Wave your hand to change the music. The music in the other room.
Imagine the Kinect. Now imagine you can use gestures like you’d use with the Kinect to control anything–appliances, lights, gadgets, whatever. Now imagine you can do all of that from a different room entirely.
WiSee (pronounced “we see”) is a project from a team of University of Washington computer scientists to do just that, using the Wi-Fi signals your house already has. The Kinect works by bouncing infrared light off of what it sees and measuring the reflection, but WiSee uses something quite a bit more powerful: Wi-Fi.
Wi-Fi signals are bouncing around your house all the time, and aren’t impeded (well, not much, anyway) by walls or line-of-sight issues. So theoretically, you could use Wi-Fi signals much the same way the Kinect uses infrared. The movement of your arm only causes a very small change in the Wi-Fi signal, but the team created an algorithm that looks for the tiny signals, so you can make smaller gestures, like raising and lowering your hand to change volume.
First, the user performs one big gesture to get the system’s attention. That functions as both a security measure (so your neighbors can’t control your oven, for example) and as a call to action, the same way you have to say “Xbox!” when you want to use the Kinect. The system requires multiple antennae, but only a single receiver, and more than one user can use the system at once.

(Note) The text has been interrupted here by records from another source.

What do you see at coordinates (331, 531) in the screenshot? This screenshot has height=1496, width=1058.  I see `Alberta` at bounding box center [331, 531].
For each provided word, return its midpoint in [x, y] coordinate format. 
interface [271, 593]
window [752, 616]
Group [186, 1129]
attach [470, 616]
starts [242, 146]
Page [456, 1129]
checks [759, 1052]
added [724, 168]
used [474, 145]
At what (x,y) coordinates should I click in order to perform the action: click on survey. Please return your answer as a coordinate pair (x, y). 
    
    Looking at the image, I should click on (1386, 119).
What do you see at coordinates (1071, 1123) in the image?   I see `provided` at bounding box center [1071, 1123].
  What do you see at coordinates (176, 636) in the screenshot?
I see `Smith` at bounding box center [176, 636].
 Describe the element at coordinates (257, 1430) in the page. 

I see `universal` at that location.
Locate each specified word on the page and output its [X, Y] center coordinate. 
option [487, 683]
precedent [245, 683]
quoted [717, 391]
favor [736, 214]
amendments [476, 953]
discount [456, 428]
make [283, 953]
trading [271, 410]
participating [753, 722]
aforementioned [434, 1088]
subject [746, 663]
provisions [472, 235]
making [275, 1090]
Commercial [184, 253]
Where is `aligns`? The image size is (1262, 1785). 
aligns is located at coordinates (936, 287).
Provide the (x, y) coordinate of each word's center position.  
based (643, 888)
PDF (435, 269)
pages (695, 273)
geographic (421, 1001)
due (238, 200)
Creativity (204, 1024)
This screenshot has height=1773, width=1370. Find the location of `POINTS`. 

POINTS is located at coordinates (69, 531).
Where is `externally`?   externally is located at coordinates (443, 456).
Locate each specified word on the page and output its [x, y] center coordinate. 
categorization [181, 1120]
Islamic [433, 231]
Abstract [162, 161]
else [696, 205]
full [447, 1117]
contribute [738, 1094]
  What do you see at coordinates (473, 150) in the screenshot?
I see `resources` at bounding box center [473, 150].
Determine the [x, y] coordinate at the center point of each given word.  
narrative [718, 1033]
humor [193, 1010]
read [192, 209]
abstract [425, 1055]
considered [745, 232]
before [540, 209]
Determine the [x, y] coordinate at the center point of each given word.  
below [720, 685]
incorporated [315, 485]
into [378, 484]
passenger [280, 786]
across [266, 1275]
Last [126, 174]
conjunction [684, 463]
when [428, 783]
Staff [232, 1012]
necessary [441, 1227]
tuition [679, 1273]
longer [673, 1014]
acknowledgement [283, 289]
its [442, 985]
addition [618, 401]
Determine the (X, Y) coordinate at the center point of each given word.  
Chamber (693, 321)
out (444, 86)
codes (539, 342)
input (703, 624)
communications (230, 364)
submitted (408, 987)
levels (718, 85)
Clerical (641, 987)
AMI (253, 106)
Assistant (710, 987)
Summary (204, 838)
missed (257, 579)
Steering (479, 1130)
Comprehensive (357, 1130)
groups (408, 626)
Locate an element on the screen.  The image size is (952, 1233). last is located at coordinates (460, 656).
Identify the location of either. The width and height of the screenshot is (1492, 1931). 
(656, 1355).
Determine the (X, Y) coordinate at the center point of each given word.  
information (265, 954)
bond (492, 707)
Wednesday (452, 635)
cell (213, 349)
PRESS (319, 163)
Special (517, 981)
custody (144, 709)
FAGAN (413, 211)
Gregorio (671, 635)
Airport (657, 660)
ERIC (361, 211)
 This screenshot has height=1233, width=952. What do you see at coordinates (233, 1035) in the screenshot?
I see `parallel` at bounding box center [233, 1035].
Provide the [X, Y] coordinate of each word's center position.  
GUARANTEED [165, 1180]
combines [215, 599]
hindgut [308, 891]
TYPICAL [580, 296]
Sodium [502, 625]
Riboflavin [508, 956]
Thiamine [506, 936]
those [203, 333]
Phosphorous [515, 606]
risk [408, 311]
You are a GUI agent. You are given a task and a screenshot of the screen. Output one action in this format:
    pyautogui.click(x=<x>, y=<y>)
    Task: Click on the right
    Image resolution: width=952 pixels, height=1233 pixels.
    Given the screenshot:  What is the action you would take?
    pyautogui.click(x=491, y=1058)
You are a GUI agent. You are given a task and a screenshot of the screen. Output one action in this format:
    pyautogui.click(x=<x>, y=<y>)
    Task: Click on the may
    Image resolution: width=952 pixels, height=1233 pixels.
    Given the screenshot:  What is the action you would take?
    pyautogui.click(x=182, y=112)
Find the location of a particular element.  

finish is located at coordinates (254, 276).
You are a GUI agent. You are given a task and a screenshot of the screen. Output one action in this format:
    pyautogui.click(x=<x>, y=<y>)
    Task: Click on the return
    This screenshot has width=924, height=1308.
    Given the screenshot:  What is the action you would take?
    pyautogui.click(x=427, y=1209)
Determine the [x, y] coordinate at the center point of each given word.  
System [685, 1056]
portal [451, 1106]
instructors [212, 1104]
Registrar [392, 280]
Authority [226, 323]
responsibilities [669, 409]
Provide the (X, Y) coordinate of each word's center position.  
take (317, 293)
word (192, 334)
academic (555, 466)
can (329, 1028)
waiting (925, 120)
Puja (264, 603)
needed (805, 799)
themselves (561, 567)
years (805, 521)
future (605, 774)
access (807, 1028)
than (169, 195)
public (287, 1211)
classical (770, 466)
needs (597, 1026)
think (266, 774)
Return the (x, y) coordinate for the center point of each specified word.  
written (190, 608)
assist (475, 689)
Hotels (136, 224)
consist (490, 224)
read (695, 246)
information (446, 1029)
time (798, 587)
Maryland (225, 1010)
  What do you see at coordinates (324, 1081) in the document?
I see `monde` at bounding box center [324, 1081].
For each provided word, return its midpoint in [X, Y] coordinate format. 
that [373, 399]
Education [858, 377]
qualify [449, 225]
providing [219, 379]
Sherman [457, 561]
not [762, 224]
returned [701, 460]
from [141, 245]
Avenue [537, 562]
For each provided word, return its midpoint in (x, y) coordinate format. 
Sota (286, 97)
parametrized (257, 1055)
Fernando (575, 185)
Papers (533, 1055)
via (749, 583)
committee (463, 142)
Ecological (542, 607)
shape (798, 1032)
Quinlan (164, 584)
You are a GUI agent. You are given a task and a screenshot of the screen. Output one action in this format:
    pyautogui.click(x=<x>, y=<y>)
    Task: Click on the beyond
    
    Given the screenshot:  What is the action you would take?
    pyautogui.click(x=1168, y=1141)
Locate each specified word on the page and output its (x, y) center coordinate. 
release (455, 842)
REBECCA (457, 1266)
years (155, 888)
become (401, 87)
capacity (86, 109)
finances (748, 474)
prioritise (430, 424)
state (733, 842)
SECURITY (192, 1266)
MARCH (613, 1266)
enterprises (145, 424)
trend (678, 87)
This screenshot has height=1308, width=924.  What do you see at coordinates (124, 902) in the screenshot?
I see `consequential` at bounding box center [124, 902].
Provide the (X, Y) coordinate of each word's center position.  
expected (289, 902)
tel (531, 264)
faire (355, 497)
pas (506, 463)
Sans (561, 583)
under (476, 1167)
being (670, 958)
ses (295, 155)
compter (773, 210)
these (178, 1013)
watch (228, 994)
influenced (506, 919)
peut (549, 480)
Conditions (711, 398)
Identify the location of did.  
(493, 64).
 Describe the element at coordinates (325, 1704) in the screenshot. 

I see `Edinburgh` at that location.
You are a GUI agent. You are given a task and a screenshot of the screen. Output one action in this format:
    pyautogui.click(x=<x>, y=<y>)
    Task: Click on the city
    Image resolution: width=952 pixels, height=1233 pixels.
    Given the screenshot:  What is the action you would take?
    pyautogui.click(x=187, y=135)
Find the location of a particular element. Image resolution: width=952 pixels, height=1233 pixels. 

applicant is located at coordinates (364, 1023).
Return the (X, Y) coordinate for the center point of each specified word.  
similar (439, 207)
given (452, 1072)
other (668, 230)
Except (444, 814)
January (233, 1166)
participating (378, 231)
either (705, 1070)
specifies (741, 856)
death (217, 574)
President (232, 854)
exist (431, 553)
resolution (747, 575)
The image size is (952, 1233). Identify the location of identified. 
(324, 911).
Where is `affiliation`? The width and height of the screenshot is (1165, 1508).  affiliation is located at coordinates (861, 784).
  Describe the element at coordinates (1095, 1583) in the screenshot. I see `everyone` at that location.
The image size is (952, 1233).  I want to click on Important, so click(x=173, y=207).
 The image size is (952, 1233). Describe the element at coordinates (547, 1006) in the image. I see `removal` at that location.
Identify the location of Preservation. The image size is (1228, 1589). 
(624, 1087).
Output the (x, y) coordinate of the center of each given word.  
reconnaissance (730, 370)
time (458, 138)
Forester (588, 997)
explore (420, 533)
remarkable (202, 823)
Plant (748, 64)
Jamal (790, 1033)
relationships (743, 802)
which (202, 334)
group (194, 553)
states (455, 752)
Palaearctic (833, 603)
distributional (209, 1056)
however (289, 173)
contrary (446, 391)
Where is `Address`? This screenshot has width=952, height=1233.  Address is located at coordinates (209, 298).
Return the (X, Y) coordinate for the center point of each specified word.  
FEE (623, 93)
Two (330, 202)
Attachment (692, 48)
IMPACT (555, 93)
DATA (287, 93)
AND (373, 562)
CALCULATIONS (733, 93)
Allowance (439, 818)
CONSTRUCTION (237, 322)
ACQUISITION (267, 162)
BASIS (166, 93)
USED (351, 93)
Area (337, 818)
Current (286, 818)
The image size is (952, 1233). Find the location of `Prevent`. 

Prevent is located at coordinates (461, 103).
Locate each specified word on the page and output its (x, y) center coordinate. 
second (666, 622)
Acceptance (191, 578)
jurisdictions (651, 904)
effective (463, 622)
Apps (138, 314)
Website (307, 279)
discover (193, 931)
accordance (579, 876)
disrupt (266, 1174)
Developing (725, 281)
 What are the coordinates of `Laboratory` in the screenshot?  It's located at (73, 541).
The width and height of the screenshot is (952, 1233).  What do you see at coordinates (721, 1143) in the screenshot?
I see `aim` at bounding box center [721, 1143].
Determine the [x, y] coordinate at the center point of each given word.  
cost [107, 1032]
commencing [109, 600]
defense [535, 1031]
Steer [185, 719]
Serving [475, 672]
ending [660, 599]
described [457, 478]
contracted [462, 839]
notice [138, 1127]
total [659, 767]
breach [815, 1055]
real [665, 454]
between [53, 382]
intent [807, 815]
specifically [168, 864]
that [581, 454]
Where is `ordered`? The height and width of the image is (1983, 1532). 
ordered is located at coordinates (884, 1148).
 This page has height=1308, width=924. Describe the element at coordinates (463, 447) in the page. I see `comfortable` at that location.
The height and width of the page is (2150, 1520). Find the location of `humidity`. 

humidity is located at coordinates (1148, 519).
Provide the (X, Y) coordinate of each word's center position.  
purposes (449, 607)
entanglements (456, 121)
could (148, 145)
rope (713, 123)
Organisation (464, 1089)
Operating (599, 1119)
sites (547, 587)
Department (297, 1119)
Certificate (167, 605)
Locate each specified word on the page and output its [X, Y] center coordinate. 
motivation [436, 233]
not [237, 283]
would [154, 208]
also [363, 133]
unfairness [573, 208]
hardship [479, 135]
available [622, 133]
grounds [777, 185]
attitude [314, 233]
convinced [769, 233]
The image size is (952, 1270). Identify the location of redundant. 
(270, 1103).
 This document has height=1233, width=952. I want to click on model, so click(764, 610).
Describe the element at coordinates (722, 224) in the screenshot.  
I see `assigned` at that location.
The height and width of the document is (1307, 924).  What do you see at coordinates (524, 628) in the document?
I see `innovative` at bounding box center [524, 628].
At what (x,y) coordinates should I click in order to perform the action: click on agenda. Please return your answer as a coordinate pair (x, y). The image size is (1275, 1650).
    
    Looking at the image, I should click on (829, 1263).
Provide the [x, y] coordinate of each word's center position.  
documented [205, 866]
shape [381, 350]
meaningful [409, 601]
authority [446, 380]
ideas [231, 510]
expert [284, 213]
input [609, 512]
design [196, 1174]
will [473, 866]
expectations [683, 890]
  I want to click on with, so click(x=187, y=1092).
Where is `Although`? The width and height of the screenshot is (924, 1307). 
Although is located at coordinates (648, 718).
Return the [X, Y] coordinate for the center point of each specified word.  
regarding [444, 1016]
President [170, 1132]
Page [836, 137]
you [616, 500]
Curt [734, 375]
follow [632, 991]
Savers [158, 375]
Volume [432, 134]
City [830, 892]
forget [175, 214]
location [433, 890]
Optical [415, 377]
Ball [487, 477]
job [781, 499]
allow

Despite being a small project based on existing technology (only the latest to do that kind of thing), it seems remarkably accurate; out of 900 gestures performed during a test, including pushing, pulling, twisting, and even complex motions like bowling, WiSee managed to correctly identify 94 percent of them. The team is still developing the tech, but as they’ve worked with illustrious companies like Microsoft in the past, don’t be surprised if WiSee shows up on the market.